Aussie family faces imminent deportation from Scotland

AN Australian family is facing imminent deportation from the Scottish Highlands after the Government scrapped the type of visa they arrived on.

Kathryn and Gregg Brain have strongly criticised the "injustice" of the Home Office's threat to remove them in August after retroactively ending a two-year post-study scheme just three months after they arrived in the Scottish Highlands in 2011.

Their leave to remain in the UK expires at midnight on Monday night. While Theresa May has said "there is a need to follow the rules", a Home Office spokesperson has said any visa application put in by the family up until that time will be considered.

But if the family's "grace period" elapses, the Brains will be expected to voluntarily return home to Australia.

A decade-long dream to move to the UK was thrown into disarray in 2012 when the family, which includes 11-year-old son Lachlan, were first made aware that Ms Brain's visa was no longer considered valid by the Government.

And now a job offer for Ms Brain has fallen through, threatening the deal made by new immigration minister Robert Goodwill that the family could stay on the condition that Ms Brain find permanent work.

Mr Brain said he was disappointed that the Home Office had not upheld "their end of the bargain."

"We spent 10 years trying to plan to get here in the first place - it's been a dream of ours since years before Lachlan was born," he said.

"It's not something we can put aside lightly. It's the injustice of it, the thousands of students who were robbed when this deal was retro-actively torn up.

"I just cannot accept this, I want the UK Government to give us what they promised us when they enticed us to sell our homes and bring that equity to the UK.

"Neither one of us have been allowed to work since mid-March and we have been living on the charity of friends, the church and strangers."


The Brain family applied for Ms Brain's student visa in 2010, but the Government announced in March 2011 that the two-year post-study visa scheme they and many other immigrants arrived with would be discontinued.

Despite support from Nicola Sturgeon, the First Minister of Scotland, and rumours that one of Scotland's biggest employers wishes to make Ms and Mr Brain a job offer, a potential post at a local distillery has collapsed as it did not meet the necessary visa specifications.

Mr Brain continued: "At this stage we are still very much hoping that an employer will come forward and we'll be able to continue moving towards a tier two visa application.

"Of course, what I'd really like is for the Home Office to give us what they promised when we moved here in the first place - a two-year visa with the right to work.

"We have fulfilled our end of the bargain and we still very much want the Home Office to fulfil theirs.
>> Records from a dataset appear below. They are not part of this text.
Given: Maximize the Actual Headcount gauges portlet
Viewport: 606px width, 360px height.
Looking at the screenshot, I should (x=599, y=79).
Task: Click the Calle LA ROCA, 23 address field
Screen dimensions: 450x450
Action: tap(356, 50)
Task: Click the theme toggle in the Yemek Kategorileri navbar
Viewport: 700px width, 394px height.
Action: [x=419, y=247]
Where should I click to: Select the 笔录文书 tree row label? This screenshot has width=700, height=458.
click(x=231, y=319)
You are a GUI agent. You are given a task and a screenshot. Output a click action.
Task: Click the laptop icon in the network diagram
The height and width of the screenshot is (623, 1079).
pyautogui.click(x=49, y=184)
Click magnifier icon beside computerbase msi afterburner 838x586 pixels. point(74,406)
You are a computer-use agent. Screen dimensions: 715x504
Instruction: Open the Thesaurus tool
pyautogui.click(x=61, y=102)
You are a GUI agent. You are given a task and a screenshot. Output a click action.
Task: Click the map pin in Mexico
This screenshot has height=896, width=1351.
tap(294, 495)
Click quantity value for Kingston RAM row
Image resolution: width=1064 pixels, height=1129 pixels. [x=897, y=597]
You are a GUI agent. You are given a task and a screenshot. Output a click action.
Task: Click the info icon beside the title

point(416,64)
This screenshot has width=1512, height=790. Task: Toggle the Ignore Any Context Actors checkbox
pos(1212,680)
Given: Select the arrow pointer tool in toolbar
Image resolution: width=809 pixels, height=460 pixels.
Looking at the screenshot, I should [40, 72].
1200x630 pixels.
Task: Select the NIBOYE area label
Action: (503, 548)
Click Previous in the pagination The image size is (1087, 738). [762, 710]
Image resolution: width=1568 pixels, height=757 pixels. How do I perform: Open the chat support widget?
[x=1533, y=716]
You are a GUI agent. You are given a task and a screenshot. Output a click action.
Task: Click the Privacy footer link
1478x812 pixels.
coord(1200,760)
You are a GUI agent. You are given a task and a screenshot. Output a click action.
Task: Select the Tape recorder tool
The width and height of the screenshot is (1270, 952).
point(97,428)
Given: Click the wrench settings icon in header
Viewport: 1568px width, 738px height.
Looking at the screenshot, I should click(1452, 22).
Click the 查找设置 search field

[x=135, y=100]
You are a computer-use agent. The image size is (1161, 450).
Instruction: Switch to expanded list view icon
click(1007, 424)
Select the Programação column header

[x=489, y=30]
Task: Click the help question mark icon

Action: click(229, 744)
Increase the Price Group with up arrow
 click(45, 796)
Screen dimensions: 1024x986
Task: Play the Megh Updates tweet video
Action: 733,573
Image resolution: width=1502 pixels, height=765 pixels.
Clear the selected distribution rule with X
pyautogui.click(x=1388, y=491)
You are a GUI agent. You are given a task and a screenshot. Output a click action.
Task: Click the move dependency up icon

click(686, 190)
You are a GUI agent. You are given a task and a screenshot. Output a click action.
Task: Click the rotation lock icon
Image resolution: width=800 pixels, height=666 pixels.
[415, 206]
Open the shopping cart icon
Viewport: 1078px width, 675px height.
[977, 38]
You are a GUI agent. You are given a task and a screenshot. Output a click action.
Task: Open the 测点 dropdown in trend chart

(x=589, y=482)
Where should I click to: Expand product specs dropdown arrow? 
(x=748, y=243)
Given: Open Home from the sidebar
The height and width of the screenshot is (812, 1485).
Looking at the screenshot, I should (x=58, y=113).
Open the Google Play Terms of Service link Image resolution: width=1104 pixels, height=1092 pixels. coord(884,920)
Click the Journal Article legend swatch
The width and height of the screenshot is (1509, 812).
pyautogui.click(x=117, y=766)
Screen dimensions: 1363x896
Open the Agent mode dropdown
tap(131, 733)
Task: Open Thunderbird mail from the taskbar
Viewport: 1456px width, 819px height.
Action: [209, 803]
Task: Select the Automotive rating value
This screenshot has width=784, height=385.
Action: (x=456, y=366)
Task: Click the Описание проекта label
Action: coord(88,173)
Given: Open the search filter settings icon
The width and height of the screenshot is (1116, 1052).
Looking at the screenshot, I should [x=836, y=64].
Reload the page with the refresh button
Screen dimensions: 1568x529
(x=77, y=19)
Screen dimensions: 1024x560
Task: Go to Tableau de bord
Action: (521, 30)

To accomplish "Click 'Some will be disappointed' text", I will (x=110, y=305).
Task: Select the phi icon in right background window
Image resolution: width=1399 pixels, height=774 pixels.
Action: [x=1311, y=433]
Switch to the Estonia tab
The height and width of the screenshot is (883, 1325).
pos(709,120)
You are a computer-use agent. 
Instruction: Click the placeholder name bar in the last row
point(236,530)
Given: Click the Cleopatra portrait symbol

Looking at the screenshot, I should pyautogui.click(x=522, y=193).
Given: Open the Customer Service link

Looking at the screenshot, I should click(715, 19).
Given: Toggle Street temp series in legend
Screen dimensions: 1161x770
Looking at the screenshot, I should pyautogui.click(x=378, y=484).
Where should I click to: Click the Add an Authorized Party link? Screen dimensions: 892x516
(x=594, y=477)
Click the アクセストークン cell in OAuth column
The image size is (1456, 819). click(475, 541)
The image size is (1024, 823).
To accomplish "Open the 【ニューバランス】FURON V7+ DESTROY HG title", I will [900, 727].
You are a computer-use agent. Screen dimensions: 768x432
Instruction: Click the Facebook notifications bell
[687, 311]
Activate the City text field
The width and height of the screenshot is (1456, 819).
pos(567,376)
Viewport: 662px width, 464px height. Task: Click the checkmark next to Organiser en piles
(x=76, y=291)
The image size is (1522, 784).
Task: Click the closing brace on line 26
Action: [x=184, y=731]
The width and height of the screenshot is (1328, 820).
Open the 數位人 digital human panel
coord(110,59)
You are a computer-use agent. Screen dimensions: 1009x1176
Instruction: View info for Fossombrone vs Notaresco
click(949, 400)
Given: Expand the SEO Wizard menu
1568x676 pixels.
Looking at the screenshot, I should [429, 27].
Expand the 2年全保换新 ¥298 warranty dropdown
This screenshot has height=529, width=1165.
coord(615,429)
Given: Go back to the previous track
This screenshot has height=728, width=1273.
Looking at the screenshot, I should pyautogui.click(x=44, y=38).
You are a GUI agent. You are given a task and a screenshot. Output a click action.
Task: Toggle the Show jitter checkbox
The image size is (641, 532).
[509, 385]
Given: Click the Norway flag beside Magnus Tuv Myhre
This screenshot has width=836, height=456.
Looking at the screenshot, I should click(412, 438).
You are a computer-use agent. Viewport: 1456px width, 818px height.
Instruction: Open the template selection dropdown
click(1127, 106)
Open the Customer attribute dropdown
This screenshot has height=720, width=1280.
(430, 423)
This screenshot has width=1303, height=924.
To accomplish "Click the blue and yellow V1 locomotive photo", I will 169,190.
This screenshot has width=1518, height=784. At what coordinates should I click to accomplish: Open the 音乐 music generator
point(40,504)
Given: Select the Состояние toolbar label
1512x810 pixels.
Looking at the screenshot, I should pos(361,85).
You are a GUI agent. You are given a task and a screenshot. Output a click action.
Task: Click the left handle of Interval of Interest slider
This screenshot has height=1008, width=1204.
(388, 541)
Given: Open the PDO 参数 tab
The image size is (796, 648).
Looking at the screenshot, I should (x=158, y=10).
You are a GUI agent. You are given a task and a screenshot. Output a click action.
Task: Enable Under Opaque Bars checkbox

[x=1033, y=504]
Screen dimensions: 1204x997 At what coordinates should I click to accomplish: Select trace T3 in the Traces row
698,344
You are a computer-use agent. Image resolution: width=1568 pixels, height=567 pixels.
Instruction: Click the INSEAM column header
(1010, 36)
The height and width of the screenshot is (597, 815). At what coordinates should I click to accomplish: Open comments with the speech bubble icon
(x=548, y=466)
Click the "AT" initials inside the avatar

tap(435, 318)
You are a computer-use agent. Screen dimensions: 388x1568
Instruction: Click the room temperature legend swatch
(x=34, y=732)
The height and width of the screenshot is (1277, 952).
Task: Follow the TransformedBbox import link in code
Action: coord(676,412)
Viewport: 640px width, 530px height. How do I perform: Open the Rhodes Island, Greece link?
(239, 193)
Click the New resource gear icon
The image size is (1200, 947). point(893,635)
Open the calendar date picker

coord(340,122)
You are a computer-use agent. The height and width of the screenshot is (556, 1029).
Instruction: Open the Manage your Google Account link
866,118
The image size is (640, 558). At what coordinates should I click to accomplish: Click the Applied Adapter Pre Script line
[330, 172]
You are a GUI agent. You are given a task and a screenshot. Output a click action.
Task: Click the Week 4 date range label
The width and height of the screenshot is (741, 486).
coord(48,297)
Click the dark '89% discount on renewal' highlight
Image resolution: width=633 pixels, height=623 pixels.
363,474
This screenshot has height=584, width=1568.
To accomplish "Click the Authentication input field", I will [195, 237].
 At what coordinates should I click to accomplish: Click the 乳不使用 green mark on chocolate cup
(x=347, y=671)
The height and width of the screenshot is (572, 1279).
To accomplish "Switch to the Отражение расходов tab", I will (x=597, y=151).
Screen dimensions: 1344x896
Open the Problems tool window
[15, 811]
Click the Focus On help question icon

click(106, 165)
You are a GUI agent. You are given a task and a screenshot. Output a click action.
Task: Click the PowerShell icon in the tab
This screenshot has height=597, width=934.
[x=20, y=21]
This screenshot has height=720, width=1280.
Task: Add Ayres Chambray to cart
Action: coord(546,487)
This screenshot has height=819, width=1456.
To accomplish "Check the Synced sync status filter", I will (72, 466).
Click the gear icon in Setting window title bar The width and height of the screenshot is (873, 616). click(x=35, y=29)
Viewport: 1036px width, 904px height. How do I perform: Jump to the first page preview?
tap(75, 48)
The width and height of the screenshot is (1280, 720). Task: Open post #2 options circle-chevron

"But failing being dealt with honourably by the UK Government, what I would like is for an employer to come forward and take Kathryn on to enable us to get a permit and be able to stay on in Scotland."

Speaking at a press conference, a spokeswoman for Theresa May said: "On that case it is one that ministers have spoken about before.

"I think, in terms of the details, they do have a temporary leave to remain, currently. We recognise the strength of feeling on this case but there is a need to follow the rules, follow the process and to date they have not lodged a visa application with the Home Office.

"They have temporary leave to remain that doesn't expire until midnight tonight. They have already been given three grace periods of temporary leave in order that they can make an application for a visa."

A day before they were due to be deported on May 31 this year, former immigration minister James Brokenshire gave the family leave to remain in the country until August 1, with his successor Mr Goodwill saying he would be willing to look at extending this if a concrete job offer was made.

Ms Brain has been trying to secure work which meets tier two visa requirements, including a minimum salary threshold of £20,800.

Nicola Sturgeon
Nicola Sturgeon AP Photo - Pool via AP

Mr Brain added the family had been "stunned" by the response to their plight, with people sending cheques to their local MP to help support them. Other SNP MPs including Angus Robertson and Ian Blackford and MSP Kate Forbes have also called on the Home Office to allow the family to stay.

A Home Office spokesperson confirmed with The Independent that any updates would be given after the deadline on July 2.